Yes, the division by 14 is based on the fact that the original screen font was 14pts - if you're using a 10pts font, divide by 10 ;-)
Right, I've finally come up with a solution but unfortunately it doesn't incorporate any of your suggestions guys, not that I'm not grateful.  I will certainly use those in future tasks.

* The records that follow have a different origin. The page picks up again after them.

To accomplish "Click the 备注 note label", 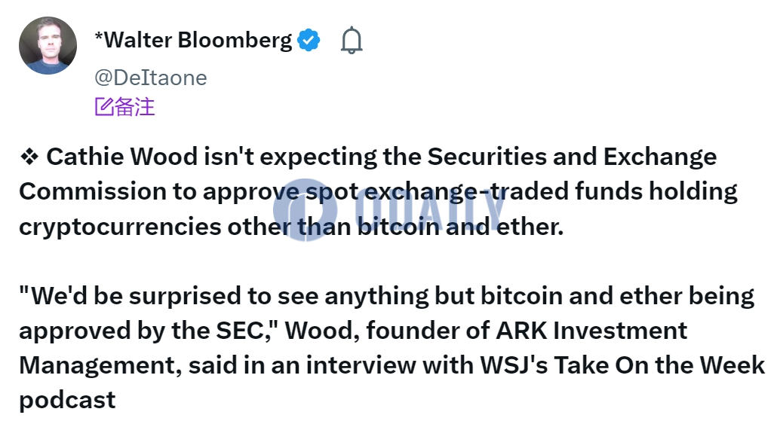I will pos(135,107).
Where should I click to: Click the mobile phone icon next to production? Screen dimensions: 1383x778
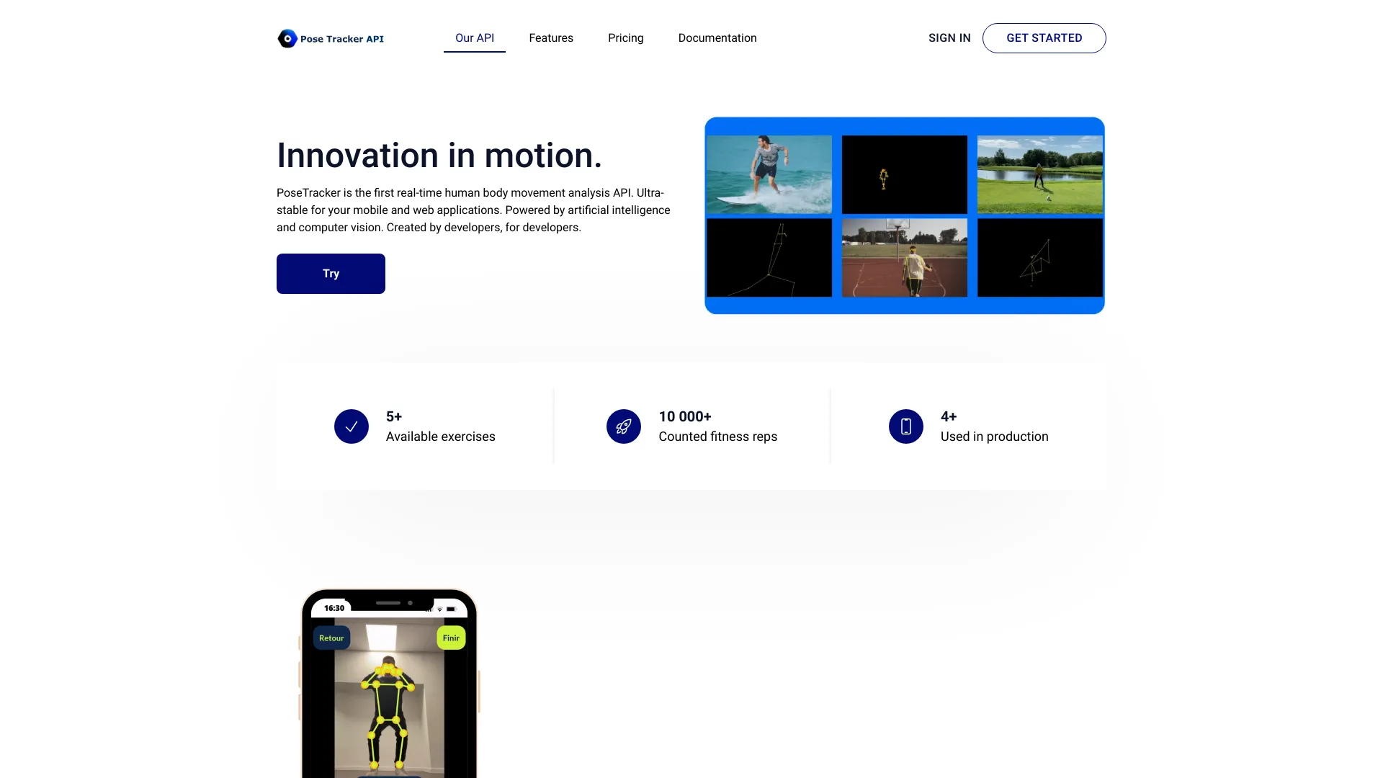click(905, 426)
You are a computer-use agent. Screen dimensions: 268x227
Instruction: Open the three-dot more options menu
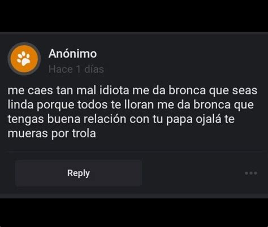251,173
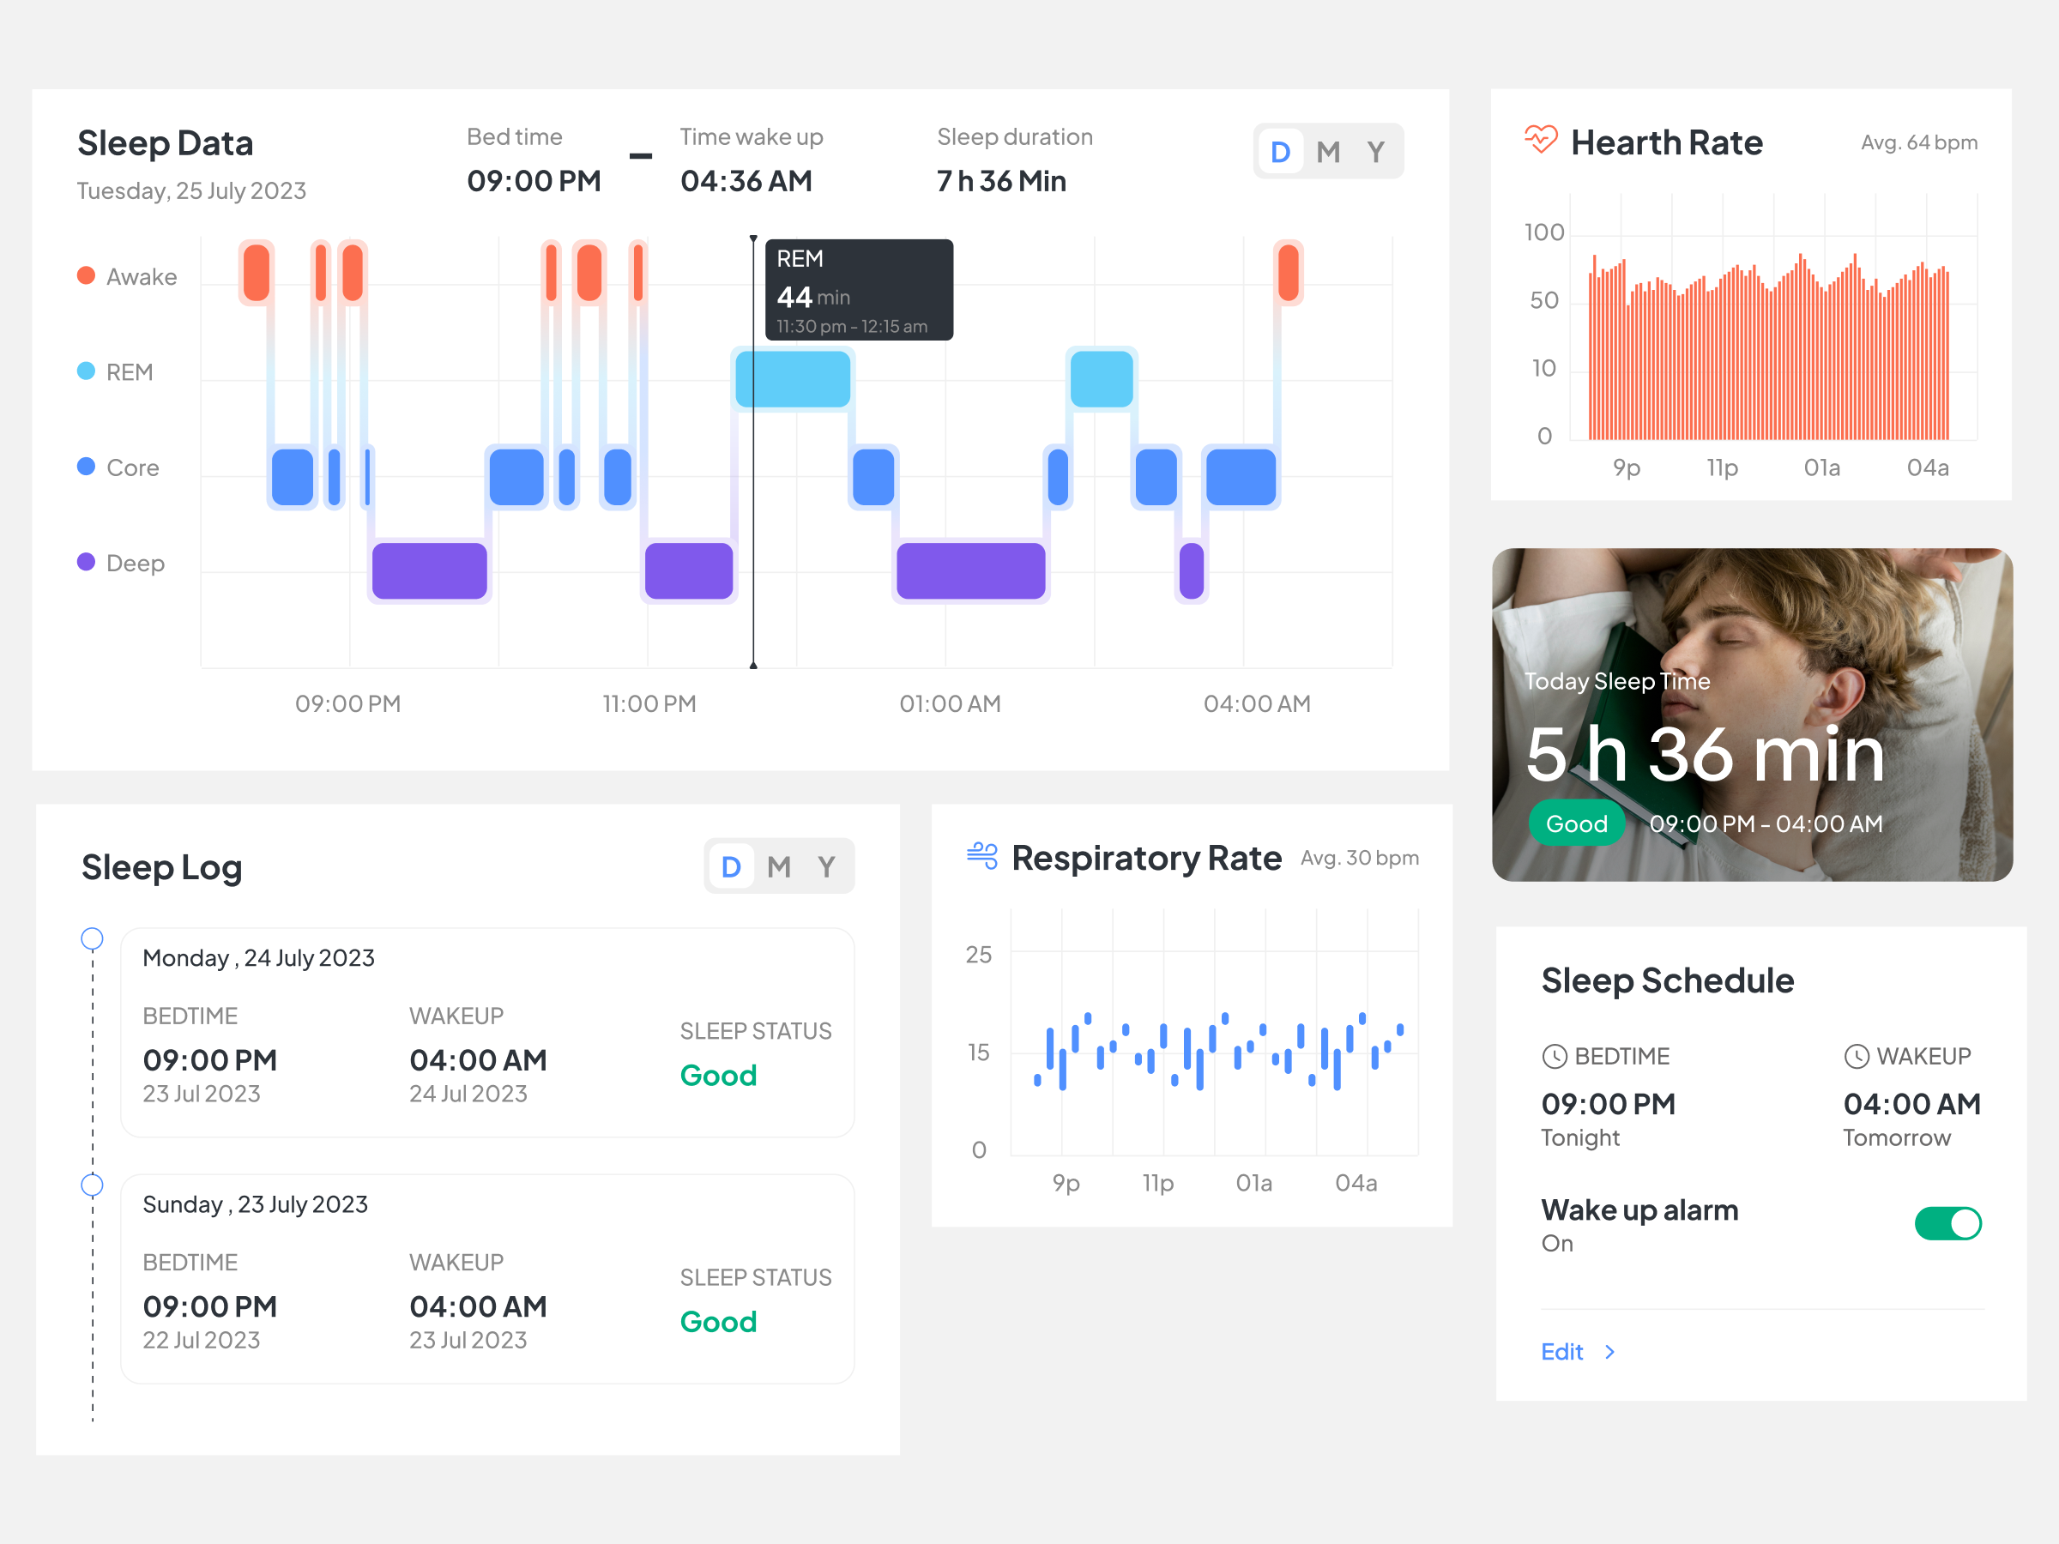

What I'm working on at the moment is user driven.  Commenting on your last comment jkr, I did not know what the point size of the current font was - all I had was a populated LOGFONT structure.  Your last comment nietod is a bit too complex for me to understand, although with experimentation would suffice.  The solution I have come up with, is to store the point size along with the LOGFONT for each object (I'm working on a Report Writer tool) and then call 'CreateFont' muliplying the point size by the number of dots per inch and dividing by 72, for example:

   CreateFont(m_nObjPtSize * m_ndpi / 72, lf.lfWidth....

This seems to work.

I would like to split the points between both of you because you've been really helpful.  Thanks once again.